商齐夫人忙起身道:“哎哟,这孩子月余不见长胖了也长漂亮了,婧儿来了吗,在哪里?”
“老夫人,婧儿在这。”婧儿笑盈盈地走了进来,
一见婧儿,商齐夫人顿时红了眼眶,张开双臂迎上前去,轻轻将她拥在怀中,尚未开口泪水先落了下来,“我的儿啊,可想死老身了。”
婧儿在她的怀中感受着母亲般的温暖,不由得也红了眼眶,轻轻拍着她背脊,柔声道:“老夫人莫要难过,婧儿一切都好。”
武德轩说道:“婧儿啊,老夫人赶了两天的路,着实辛苦,还是扶她坐下慢慢说吧。”
各自落座后,婧儿亦从她口中得知了伏龙山上发生的事情,陡然想起商无炀来的那个晚上肖寒再三嘱咐他的那番话。
“老夫人,照您这么说,这劫匪的目的可未必是为了贪图那几车铁矿,而是为了谋害商无炀。”
听得婧儿如此一说,商齐夫人忙问道:“婧儿也有这样的感觉?”
婧儿点头道:“杀死护卫劫持铁矿,临走居然不留一丝痕迹,有这个胆量,还能将此事做的滴水不漏的可不是等闲之人。

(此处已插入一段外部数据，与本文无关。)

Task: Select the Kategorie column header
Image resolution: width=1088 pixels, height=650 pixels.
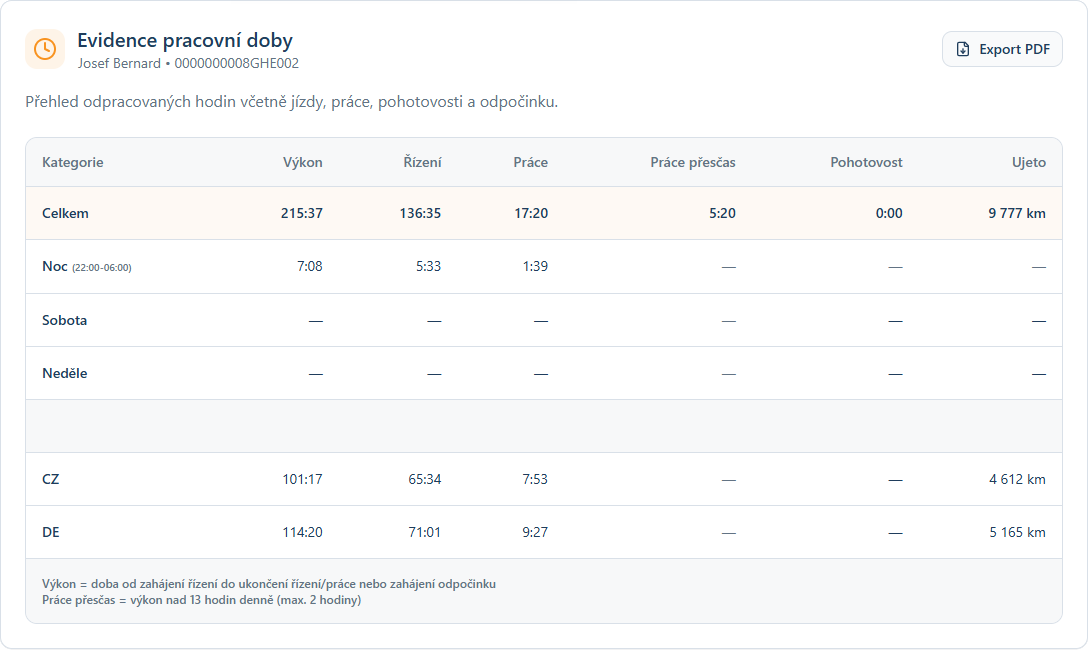Action: click(73, 162)
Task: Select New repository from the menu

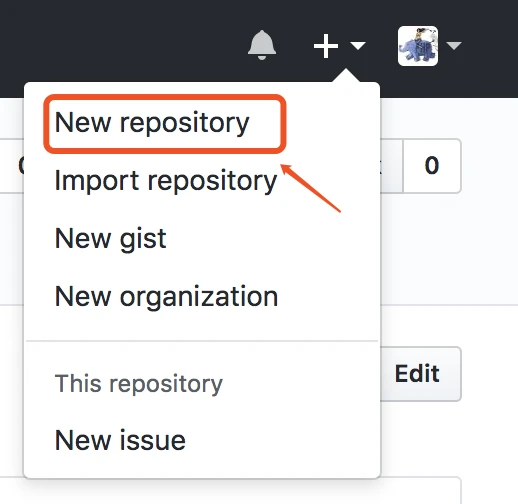Action: (x=152, y=123)
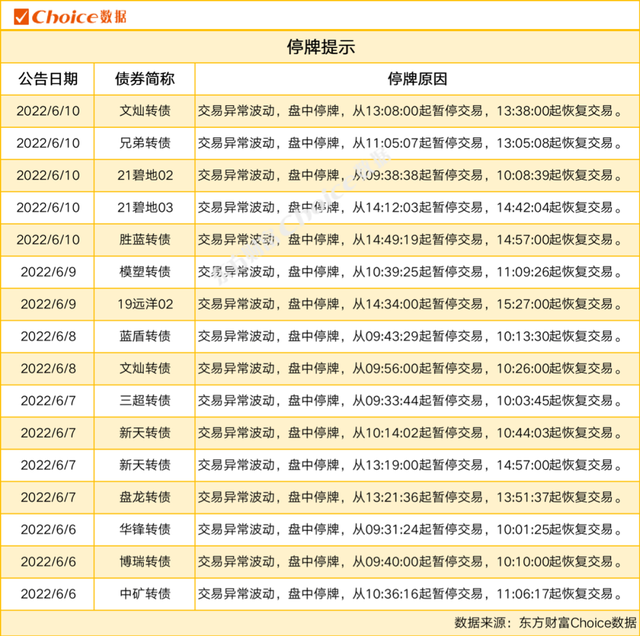Click the 停牌提示 table title
640x636 pixels.
pos(319,47)
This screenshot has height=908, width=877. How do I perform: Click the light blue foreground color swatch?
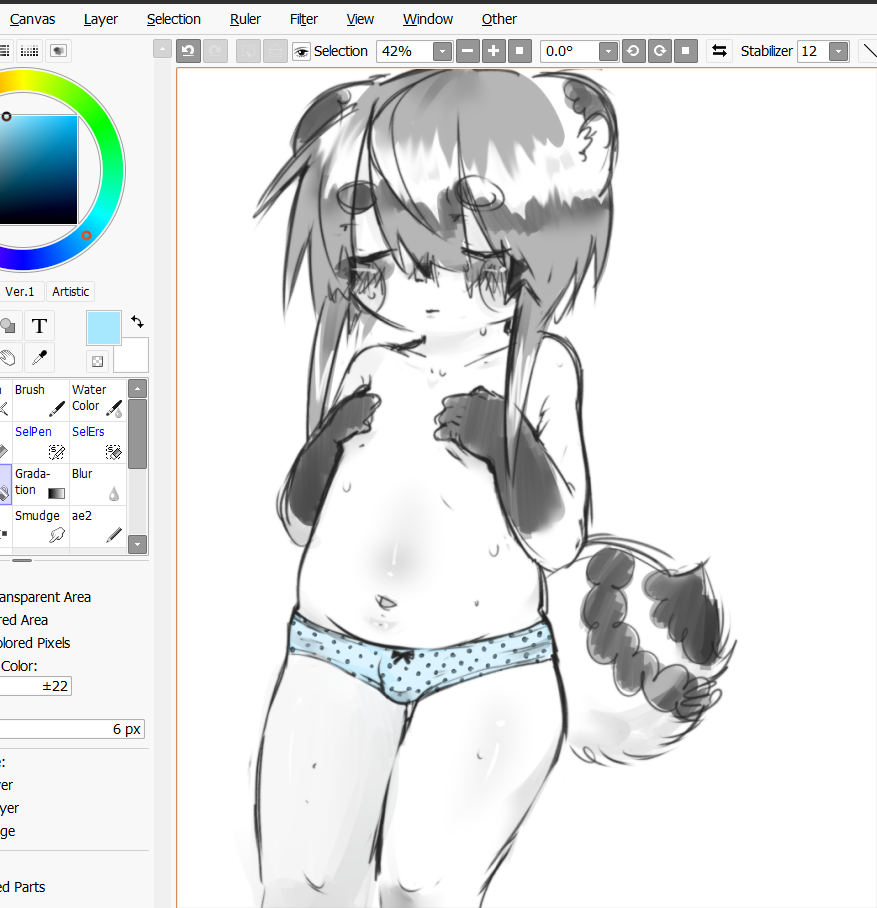pyautogui.click(x=103, y=327)
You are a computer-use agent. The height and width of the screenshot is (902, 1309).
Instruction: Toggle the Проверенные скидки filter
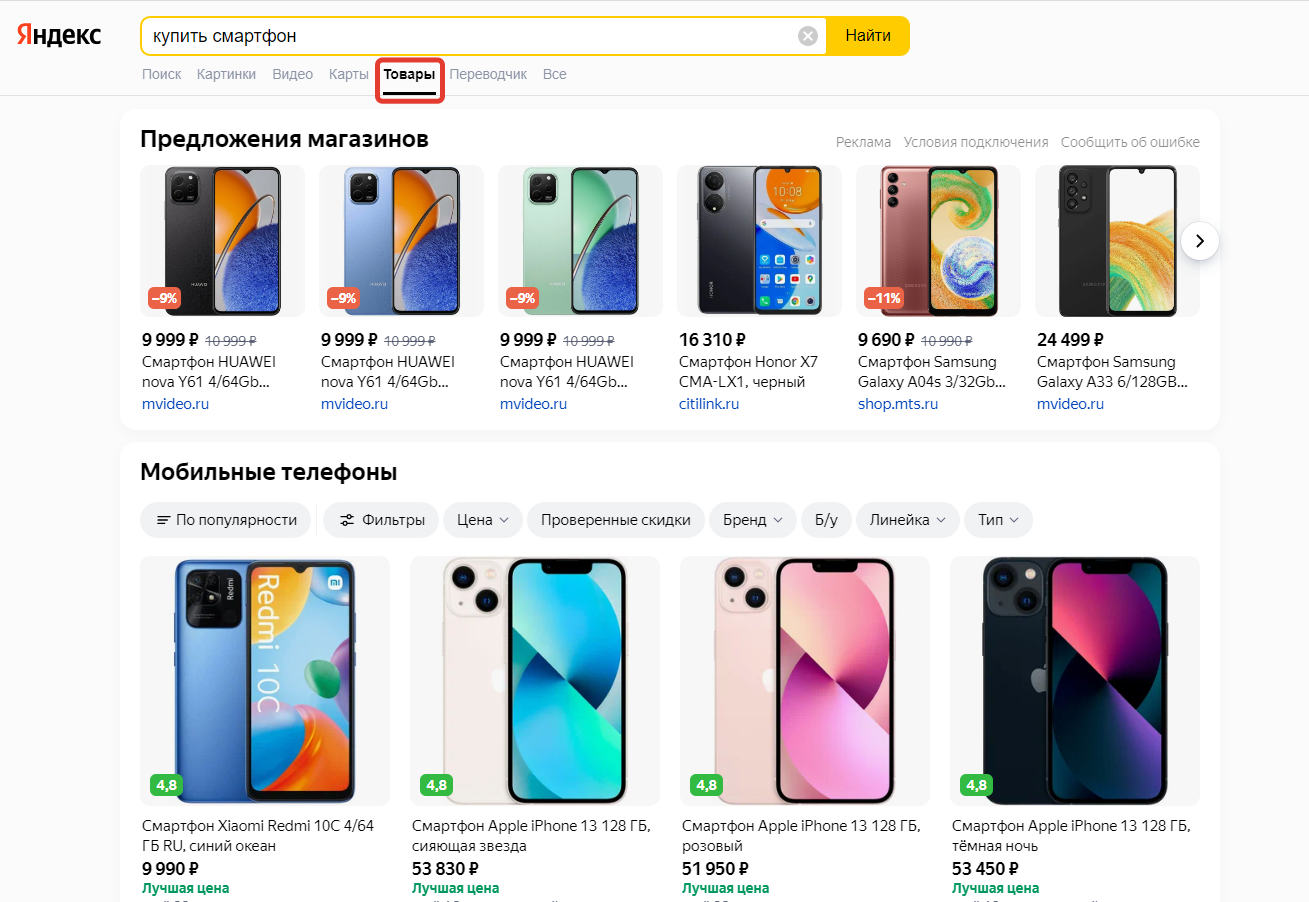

铁矿石在民间是不允许私下购买的,即便私下买卖,无论是买方还是卖方都不会四处张扬,而铁矿被劫后才几个时辰,外界就传出小云天将那五车铁矿私卖给了几个小铁匠铺,居然还有人出来指证,显然目的就是为了置商无炀于死地,险恶用心昭然若揭。”
萧吕子道:“徒儿啊,依师父看,那几个铁匠铺肯定有问题,哪有私下买了铁矿还敢出来承认的?”
婧儿颔首道:“师父说的也不无道理,究竟是铁匠故意为止,还是另有玄机,这就需要深查铁匠铺,但此事并非我等能做的。”
“咱们不行,肖寒可以。”萧吕子道。